Why Couples Need Valentine’s Day

You don’t need to spend a lot, but you should celebrate. Here’s why.

Valentine’s Day

Happy Valentine’s Day!

You grumbled, didn’t you? Grimaced. You’re not falling for that garbage, right? I mean, it’s a made-up observance meant to sell chocolate and roses. You don’t need a Hallmark holiday to remind you to show your partner that your love, support and attraction are as white-hot as they were when you first met. Right?

Except you probably do.

The truth is this folks: If you’ve been married for more years than you can count on one hand, and especially if you have kids, I guarantee you are not doing the work of reminding your spouse that he (or she) still owns your heart.

Remember those early days of your relationship? When to go a day without seeing each other made your heart feel wrung out? When if you weren’t holding hands you felt incomplete, as if you were missing a piece of your own soul? When entire conversations centered on these four words: love, happy, you, me? When you could hardly get your clothes off fast enough?

Remember? Now contrast it to now.
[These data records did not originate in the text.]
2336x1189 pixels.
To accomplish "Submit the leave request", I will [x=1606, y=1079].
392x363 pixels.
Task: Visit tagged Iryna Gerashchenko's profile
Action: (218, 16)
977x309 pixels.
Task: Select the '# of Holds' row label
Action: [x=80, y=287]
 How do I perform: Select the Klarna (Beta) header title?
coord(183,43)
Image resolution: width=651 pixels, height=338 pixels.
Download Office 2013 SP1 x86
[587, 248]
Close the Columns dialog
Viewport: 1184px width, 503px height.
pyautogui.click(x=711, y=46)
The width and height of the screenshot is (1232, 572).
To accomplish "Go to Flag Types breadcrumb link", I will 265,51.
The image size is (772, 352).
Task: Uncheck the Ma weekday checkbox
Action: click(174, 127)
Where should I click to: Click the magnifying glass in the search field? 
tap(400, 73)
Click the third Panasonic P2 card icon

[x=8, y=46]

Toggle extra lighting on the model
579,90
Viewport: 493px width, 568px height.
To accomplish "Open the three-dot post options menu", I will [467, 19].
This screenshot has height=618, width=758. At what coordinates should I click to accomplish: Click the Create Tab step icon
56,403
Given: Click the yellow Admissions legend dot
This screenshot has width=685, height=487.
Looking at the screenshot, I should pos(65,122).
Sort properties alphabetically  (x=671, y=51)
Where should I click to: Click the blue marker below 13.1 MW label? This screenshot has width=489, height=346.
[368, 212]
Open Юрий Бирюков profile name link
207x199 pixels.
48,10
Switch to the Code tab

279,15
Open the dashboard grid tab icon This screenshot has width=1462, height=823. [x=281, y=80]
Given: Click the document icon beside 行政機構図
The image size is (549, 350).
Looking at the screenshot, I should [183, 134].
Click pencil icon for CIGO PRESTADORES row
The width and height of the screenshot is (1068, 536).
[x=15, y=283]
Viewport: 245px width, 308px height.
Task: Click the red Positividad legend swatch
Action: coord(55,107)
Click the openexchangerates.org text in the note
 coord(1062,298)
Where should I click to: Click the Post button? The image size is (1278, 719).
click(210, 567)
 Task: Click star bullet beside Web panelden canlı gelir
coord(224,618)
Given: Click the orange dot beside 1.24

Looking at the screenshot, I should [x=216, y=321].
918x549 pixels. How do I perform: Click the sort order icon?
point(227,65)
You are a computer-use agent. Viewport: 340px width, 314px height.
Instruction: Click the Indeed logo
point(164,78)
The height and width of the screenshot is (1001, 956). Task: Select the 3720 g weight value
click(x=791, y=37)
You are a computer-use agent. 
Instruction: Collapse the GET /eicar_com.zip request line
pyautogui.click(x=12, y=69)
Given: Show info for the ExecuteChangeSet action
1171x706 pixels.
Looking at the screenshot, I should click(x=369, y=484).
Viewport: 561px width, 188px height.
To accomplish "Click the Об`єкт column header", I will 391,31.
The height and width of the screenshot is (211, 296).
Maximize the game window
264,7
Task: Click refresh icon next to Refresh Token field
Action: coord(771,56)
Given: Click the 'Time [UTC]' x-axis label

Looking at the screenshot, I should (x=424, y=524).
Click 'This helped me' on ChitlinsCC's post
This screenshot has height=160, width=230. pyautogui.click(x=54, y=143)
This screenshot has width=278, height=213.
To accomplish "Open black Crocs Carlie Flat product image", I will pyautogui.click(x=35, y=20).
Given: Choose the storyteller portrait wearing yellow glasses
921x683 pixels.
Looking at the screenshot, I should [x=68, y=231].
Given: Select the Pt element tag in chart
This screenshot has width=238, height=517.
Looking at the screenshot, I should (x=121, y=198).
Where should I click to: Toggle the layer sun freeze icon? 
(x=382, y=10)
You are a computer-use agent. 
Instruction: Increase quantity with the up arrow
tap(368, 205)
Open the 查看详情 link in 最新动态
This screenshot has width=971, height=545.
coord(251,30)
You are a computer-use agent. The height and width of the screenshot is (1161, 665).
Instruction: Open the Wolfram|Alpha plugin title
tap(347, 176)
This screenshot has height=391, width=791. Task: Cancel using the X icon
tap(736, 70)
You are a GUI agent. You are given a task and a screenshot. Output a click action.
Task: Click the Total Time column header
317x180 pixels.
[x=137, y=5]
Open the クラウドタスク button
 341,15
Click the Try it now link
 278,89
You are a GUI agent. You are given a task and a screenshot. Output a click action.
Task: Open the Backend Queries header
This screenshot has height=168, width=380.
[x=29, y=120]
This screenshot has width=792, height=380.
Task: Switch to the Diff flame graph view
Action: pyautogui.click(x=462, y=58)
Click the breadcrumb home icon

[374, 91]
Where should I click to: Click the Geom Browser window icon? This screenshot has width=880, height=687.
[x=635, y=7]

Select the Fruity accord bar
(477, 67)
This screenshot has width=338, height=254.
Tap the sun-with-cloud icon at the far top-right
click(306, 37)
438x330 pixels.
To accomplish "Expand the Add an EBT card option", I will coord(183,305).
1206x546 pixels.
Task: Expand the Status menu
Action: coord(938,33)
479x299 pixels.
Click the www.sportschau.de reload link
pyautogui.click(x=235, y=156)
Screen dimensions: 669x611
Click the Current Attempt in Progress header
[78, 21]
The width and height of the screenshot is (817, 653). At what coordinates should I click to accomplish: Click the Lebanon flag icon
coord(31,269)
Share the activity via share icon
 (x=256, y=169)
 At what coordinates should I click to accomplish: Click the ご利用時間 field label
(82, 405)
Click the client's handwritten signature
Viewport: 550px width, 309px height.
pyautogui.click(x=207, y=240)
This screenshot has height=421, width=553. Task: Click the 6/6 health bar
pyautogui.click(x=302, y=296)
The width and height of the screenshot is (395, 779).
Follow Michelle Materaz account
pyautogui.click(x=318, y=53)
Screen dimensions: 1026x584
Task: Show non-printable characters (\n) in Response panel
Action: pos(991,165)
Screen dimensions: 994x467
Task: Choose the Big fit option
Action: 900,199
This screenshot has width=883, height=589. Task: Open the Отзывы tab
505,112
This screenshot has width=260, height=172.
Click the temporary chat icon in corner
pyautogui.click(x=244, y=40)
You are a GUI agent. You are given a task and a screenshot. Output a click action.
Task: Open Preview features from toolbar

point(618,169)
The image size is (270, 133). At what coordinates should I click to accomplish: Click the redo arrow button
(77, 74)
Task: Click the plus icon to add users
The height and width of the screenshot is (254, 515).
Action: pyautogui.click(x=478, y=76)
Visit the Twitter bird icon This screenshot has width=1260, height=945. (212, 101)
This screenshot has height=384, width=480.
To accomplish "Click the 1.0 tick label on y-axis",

If your situation is anything like mine, you’re lucky if you remember to kiss each other goodbye (or have any desire to) in between rushing to and from work and piano lessons and pediatrician appointments. Your hands are clasped around the pudgy, doughy palms of children you still can’t trust not to dart into the street. And your daily communication is more likely to include “Bring home milk” than “Guess what I’m wearing?”

I’ve been married for 15 years and I have two kids, ages 6 and 9. When my husband walks through the door in the evening, he is ambushed. My hallway looks like a miniaturized moshpit — the kids jump on top of him, uttering a chorus of adoring phrases, while the dog barks and tries to get in on the action. Meanwhile, I stand back and wait. I’m admittedly jealous. The stories of my day will wait until after the kids are in bed, and at that point I can only hope that the two of us aren’t too exhausted to maintain a conversation (it’s happened) let alone anything that requires physical exertion.

Which is why we need Valentine’s Day. We need a reminder to stop, think, and remember what brought us to this place. To do that requires slowing down; that’s what Valentine’s Day gives us the excuse to do.